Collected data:
== Segment start ==

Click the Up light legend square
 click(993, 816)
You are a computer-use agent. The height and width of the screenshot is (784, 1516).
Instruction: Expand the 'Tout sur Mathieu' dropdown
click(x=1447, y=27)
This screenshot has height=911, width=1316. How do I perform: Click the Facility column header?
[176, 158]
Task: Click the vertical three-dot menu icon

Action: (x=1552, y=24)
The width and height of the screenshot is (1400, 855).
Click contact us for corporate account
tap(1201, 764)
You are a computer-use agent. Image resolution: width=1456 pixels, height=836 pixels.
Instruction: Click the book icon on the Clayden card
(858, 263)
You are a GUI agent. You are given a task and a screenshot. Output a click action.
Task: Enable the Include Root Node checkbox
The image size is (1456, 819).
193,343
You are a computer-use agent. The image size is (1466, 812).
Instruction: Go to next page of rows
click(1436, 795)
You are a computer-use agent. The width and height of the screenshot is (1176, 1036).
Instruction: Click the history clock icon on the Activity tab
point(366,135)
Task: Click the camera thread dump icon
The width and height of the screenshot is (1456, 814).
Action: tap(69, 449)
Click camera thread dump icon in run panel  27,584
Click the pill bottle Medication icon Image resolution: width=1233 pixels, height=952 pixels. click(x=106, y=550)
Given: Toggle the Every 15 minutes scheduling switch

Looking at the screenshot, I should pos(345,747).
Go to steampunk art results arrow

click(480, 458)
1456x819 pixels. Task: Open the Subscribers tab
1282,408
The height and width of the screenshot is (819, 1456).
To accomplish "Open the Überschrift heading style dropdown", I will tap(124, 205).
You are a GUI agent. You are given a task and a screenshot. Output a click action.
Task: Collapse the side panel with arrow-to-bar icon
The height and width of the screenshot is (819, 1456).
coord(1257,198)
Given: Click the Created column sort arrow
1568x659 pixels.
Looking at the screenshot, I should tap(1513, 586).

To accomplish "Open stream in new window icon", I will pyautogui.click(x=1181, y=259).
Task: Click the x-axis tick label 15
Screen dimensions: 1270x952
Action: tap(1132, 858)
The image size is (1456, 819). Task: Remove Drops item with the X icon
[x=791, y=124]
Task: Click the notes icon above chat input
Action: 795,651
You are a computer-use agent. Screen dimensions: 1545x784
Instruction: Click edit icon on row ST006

== Segment end ==

** Work request **
Copy out each line of the entries above that holds "dump".

** Exercise output **
Task: Click the camera thread dump icon
Click camera thread dump icon in run panel  27,584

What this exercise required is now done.